[Records excerpted from a collection]

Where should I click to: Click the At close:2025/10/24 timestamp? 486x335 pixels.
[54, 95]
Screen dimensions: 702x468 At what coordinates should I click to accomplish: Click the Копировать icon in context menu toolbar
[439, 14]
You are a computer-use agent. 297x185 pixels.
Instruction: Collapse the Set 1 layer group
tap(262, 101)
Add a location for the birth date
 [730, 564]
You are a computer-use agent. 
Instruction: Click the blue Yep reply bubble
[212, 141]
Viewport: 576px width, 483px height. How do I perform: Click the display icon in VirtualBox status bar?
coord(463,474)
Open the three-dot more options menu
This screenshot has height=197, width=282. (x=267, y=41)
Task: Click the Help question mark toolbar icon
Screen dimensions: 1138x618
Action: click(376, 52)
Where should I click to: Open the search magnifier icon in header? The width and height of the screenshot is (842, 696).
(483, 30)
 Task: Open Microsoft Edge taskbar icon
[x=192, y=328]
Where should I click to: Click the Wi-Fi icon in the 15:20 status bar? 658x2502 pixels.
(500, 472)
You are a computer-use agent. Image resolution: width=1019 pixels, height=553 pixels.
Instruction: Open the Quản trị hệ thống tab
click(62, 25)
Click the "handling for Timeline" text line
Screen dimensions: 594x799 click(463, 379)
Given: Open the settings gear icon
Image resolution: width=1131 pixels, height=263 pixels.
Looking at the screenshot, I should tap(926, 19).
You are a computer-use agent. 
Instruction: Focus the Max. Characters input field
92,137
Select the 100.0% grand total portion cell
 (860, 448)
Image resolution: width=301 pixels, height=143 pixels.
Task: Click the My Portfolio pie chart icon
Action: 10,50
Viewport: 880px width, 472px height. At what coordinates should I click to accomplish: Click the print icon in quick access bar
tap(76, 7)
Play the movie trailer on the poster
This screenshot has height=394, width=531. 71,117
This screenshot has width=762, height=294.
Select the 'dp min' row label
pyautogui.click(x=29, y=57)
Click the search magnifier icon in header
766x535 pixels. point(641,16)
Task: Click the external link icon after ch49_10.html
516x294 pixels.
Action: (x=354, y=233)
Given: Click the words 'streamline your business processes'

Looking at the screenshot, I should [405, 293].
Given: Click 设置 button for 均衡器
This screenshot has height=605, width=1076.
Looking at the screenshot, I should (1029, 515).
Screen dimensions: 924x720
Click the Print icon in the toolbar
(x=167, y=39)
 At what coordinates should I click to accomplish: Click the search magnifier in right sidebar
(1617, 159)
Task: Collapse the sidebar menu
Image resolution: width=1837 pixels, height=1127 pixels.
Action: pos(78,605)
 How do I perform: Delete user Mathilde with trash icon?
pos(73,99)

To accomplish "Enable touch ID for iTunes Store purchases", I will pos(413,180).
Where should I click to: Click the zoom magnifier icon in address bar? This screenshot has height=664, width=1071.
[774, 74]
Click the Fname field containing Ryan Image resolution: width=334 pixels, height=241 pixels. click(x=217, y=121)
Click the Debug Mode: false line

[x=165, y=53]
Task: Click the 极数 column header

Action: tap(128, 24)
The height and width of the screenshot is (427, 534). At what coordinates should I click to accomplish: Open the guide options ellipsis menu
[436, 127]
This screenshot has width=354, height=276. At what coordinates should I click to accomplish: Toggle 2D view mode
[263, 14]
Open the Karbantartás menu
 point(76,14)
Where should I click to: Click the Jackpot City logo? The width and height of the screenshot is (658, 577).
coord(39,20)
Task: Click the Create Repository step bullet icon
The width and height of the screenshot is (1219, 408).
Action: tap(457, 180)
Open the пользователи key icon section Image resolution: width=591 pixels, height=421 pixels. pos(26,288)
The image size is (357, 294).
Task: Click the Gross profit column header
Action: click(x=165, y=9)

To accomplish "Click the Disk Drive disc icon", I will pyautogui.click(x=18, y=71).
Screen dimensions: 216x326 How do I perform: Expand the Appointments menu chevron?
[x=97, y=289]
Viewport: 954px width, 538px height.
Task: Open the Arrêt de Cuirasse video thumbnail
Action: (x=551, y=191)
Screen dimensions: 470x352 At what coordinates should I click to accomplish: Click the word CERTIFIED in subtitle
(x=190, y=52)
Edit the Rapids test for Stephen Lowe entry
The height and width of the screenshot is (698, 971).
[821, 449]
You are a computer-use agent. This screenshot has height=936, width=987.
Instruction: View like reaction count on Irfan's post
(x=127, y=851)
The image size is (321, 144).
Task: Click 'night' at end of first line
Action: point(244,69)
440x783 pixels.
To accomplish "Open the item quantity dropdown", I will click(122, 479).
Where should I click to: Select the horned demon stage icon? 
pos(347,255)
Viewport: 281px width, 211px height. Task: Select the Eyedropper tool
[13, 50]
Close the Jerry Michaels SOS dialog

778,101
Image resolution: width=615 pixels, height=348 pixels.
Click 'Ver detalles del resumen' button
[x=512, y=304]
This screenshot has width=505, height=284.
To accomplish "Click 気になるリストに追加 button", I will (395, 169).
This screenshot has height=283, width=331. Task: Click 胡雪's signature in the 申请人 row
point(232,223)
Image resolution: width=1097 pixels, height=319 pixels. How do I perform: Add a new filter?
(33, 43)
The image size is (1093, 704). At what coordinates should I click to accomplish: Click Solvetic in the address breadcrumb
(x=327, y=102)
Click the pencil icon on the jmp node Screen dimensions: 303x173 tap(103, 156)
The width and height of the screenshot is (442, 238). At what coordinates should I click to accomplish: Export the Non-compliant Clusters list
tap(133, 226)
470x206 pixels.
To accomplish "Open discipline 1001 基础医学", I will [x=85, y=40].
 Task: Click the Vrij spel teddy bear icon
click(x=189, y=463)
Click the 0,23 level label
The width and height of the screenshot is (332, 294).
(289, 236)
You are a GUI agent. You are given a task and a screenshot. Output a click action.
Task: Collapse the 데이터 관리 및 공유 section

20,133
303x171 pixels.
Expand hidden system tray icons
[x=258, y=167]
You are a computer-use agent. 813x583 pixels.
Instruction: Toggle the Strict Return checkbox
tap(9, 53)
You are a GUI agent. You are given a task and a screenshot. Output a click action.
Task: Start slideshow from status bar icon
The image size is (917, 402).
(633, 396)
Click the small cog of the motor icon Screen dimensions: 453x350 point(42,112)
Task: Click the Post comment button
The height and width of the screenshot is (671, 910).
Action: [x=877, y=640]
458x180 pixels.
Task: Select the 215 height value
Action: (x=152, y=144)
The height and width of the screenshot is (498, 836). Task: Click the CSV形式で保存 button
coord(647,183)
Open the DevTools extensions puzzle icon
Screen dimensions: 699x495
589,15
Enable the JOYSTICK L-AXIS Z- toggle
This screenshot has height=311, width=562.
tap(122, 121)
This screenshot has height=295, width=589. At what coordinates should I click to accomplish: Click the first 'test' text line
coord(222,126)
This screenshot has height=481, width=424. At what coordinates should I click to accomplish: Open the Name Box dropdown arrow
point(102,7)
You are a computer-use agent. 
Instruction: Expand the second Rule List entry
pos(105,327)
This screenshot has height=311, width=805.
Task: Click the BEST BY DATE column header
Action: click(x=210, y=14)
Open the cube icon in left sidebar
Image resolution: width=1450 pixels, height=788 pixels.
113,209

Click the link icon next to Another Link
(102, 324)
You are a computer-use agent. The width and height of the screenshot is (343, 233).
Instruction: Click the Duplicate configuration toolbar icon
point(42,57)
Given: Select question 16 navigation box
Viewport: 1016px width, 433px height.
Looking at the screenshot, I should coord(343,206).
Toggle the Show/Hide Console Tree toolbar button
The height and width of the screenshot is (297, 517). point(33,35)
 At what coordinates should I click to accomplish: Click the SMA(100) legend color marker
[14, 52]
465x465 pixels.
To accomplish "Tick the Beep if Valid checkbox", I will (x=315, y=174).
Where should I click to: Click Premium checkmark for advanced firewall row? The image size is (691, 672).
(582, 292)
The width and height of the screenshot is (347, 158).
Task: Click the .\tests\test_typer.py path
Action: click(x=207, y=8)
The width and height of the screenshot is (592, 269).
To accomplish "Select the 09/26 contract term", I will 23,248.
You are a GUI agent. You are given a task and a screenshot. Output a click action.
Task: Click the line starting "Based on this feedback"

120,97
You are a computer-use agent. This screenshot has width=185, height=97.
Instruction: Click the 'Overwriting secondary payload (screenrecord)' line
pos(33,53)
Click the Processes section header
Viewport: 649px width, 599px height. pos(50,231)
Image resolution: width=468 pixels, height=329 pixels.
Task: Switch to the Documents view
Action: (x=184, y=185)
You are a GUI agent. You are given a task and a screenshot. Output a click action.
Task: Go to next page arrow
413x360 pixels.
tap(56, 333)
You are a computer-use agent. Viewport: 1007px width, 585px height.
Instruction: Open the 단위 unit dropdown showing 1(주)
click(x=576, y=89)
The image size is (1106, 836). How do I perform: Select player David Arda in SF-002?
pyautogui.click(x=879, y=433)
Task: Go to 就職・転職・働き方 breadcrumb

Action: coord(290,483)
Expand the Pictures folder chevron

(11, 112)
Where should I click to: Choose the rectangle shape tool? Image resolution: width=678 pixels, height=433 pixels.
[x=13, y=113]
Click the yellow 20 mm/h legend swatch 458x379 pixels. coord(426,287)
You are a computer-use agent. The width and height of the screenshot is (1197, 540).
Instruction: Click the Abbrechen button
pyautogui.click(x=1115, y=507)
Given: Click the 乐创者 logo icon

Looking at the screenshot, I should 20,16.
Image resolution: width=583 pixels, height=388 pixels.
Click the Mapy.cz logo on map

**Aim of the exercise**
Where a line of the records holds the word "computer", copy that line.

**Result of this task**
You are a computer-use agent. 297x185 pixels.
You are a computer-use agent. 
You are a computer-use agent. Image resolution: width=1019 pixels, height=553 pixels.
You are a computer-use agent. 
You are a computer-use agent. This screenshot has height=936, width=987.
You are a computer-use agent. 813x583 pixels.
You are a computer-use agent. 
You are a computer-use agent. The width and height of the screenshot is (343, 233).
You are a computer-use agent. This screenshot has width=185, height=97.
You are a computer-use agent. Viewport: 1007px width, 585px height.
You are a computer-use agent. The width and height of the screenshot is (1197, 540).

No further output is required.